[SHORT PROBLEM] Reproduce the items below verbatim, from the first line through the line containing "pos(165,275)", inclusive.

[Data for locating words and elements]
= = = = = = =
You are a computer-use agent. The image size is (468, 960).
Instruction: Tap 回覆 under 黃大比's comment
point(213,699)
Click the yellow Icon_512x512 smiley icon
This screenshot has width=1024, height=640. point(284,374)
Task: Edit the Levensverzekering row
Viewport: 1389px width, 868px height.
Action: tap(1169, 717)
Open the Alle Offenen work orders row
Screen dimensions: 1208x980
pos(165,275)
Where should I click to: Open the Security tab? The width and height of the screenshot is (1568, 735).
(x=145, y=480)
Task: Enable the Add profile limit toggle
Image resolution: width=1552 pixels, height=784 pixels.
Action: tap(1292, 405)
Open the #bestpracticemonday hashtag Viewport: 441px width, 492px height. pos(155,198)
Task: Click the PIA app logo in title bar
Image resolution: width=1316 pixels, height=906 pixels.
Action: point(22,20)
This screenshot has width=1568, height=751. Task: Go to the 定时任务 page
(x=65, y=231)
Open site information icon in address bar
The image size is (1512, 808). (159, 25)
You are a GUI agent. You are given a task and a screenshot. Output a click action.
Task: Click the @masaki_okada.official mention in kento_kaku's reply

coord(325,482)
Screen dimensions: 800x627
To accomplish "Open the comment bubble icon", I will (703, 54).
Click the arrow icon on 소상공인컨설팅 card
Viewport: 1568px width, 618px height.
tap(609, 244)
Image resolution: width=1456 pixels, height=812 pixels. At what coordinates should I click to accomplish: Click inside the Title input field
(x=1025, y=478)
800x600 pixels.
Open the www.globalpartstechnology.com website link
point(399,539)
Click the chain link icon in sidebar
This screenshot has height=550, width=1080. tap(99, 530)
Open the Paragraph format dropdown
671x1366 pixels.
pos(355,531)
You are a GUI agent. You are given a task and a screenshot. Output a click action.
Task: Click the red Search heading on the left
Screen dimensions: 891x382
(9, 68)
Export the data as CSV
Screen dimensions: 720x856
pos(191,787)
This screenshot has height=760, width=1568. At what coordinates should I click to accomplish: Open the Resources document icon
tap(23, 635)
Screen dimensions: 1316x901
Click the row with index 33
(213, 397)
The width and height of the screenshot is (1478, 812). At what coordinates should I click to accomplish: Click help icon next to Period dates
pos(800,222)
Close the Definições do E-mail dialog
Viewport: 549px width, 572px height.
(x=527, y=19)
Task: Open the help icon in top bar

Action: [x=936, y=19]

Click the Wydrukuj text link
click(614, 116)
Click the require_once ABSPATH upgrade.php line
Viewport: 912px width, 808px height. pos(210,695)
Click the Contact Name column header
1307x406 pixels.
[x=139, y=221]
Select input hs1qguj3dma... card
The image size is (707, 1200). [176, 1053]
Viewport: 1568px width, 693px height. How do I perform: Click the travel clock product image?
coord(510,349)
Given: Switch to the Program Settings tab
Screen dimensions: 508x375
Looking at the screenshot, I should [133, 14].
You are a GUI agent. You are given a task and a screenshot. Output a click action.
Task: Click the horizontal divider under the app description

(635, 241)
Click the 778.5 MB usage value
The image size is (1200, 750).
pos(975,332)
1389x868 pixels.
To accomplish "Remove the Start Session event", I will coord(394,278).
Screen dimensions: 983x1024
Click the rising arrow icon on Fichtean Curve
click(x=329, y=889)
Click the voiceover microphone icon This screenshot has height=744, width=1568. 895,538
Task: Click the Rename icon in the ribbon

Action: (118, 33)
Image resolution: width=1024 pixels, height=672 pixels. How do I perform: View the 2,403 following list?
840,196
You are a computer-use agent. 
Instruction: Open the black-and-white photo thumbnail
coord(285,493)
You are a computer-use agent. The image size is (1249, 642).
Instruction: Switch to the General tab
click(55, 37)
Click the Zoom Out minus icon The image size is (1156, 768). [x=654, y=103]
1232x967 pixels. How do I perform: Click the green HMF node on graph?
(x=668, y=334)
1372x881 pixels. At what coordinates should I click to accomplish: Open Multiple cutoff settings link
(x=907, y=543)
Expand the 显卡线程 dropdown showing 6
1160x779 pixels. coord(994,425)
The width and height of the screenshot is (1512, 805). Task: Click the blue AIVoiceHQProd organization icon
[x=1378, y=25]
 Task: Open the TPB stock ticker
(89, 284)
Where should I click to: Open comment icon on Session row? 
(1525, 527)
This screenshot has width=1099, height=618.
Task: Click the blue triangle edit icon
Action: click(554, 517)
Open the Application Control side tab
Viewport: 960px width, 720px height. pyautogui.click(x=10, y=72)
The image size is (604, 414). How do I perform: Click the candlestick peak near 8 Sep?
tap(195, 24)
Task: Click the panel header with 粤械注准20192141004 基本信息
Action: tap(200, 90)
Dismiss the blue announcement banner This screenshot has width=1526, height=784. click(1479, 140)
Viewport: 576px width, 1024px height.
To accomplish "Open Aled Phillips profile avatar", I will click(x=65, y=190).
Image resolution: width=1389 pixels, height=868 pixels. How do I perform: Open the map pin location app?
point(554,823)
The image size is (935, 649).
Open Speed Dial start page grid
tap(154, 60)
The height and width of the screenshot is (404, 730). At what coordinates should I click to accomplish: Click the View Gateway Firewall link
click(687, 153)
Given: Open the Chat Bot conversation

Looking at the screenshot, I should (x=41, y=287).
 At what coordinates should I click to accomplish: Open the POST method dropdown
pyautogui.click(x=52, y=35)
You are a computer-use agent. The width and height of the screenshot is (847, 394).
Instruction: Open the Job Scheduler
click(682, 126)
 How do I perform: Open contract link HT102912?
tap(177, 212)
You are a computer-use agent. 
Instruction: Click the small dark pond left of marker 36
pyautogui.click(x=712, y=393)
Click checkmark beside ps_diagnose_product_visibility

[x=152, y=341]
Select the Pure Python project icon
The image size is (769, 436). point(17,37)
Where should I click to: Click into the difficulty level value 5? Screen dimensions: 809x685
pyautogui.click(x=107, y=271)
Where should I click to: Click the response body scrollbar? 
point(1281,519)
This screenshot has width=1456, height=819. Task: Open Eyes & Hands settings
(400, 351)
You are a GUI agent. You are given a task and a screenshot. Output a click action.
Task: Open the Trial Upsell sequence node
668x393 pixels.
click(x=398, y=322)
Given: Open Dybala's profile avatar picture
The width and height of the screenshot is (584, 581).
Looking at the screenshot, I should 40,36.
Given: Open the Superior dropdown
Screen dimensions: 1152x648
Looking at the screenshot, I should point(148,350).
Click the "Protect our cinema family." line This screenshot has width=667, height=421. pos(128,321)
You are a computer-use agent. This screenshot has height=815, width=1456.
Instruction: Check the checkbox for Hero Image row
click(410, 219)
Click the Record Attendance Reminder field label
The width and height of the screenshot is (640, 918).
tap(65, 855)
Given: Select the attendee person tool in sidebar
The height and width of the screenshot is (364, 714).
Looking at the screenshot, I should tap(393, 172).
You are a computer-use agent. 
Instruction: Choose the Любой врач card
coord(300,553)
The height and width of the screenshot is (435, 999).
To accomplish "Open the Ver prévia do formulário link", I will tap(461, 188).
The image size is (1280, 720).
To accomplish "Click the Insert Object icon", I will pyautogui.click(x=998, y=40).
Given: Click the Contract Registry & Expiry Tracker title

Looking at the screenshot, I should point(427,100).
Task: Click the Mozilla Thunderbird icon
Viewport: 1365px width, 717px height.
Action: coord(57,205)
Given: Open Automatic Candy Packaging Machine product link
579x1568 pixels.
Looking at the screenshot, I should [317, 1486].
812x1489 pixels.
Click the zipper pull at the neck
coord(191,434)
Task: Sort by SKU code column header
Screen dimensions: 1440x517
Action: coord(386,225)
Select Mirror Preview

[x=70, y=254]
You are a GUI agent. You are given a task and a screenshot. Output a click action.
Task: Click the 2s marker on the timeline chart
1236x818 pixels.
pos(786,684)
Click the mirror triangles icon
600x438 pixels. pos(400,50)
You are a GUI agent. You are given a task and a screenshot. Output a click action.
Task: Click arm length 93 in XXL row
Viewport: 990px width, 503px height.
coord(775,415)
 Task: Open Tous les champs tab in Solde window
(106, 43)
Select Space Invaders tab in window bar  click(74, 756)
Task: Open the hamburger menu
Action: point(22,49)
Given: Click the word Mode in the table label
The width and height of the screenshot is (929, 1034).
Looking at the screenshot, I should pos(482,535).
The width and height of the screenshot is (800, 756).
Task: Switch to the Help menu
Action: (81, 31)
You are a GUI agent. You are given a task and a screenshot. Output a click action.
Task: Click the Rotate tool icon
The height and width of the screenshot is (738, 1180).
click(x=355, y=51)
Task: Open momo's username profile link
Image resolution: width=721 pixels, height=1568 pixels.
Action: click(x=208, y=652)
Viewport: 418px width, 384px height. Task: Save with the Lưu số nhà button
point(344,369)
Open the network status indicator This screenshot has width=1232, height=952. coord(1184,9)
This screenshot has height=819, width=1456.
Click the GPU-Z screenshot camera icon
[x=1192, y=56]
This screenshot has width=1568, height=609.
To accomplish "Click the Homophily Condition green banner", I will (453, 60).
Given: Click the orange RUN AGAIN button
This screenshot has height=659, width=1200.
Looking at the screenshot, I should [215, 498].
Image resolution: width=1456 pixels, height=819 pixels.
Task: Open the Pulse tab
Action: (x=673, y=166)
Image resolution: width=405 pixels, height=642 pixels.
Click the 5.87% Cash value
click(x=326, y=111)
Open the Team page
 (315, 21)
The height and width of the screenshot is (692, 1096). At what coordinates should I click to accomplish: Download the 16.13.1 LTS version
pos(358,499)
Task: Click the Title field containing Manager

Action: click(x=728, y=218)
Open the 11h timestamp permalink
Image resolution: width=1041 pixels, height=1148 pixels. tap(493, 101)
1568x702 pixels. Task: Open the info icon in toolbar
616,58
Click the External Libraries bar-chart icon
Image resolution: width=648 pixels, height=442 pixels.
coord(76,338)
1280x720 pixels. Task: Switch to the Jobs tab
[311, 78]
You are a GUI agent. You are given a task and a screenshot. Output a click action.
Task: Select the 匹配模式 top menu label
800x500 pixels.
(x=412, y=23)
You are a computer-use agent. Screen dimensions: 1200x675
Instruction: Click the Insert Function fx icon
= = = = = = =
[OUTPUT OF THE TASK]
You are a computer-use agent. The image size is (468, 960).
Instruction: Tap 回覆 under 黃大比's comment
point(213,699)
Click the yellow Icon_512x512 smiley icon
This screenshot has width=1024, height=640. point(284,374)
Task: Edit the Levensverzekering row
Viewport: 1389px width, 868px height.
Action: tap(1169, 717)
Open the Alle Offenen work orders row
Screen dimensions: 1208x980
pos(165,275)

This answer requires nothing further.